# COGS 188 - Project Proposal

# Names

- Zak Bamford
- Sreetama Chowdhury
- Joseph Edmonston

# Abstract 

We seek to create a poker bot that will play optimally in order to provide the best possible returns. After developing our initial bot, we will compare its performance against a bot that takes random actions as a baseline. From there, we will iteratively improve our bot, and compare its performance against prior iterations. The bots' performance will be measured by the amount of money they win while playing against other bots over a large number of games to minimize the effects of variance. To improve the bot, we will use Monte Carlo methods to estimate the values of each hand and each set of table cards. These values will then be used to determine whether folding, calling, or raising would be the best play based on the win probability of the hand. We will determine the bot's success by measuring its performance against the random bot and prior iterations of the bot. In addition, we will compare the bot against publicly available poker bots to determine if it is a good competitor.

# Background

Poker is a popular card game that blends skill, strategy, and chance. Players engage in betting on the strength of their hands throughout multiple rounds, with the goal of either having the best hand or convincing their opponents to fold through strategic bluffing. In essence, poker is a "game of chip management,"<a name="basics"></a>[<sup>[1]</sup>](#basics) emphasizing the importance of making decisions based on one's chip count relative to that of their opponents. In addition, poker is a mathematically complex game; there are 2,598,960 unique poker hands <a name="math"></a>[<sup>[2]</sup>](#math) and players can choose to bet as much as they want. This makes poker a great candidate for an AI algorithm, as humans could never evaluate all the possible states.

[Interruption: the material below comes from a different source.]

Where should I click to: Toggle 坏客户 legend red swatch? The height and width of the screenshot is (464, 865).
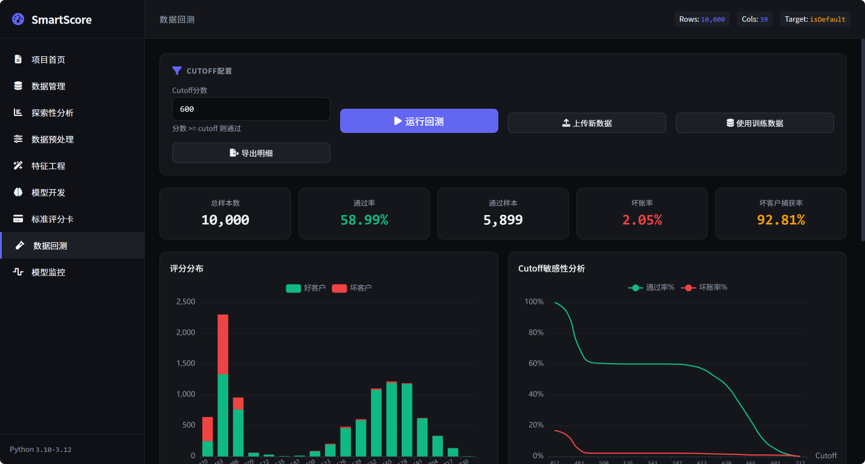[x=339, y=288]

Several aspects of poker can be algorithmized -- the calculation of probabilities, pot odds, and hand strengths to determine the best actions, such as betting, raising, or folding. Algorithms can model and predict opponents' behavior by analyzing historical data, enabling adaptive strategies that counteract different playing styles. Game theory principles can be employed to devise strategies that minimize losses and maximize gains over the long term, even in the face of unpredictable opponents. There are multiple approaches to poker bots; these include basic strategy bots and bots that adapt to their opponents' moves <a name="bots"></a>[<sup>[3]</sup>](#bots). Basic strategy bots play a mathematically optimal strategy which can be exploited by strong opponents. On the other hand, adaptive bots attempt to change their strategies based on what their opponents do, but this may lead to suboptimal play since bots are not good at reading humans' bluffs.


# Problem Statement

In each possible state of a poker game consisting of the bot’s hand, the table cards, and the pot, we will attempt to find the optimal policy that maximizes our rewards from that state while playing against another poker player. Since poker is partially a game of chance, the bot’s profit over a large number of games will be measured. Initially we will design our bot for Heads-up poker, poker with only two players. This may be expanded to multi bot play.

# Data

Since we will have bots play against each other for training and testing, we should not need an external dataset.

# Proposed Solution

We will use a monte carlo training method. We will run simulations, having our bot play against itself as it learns along with bots that play at random.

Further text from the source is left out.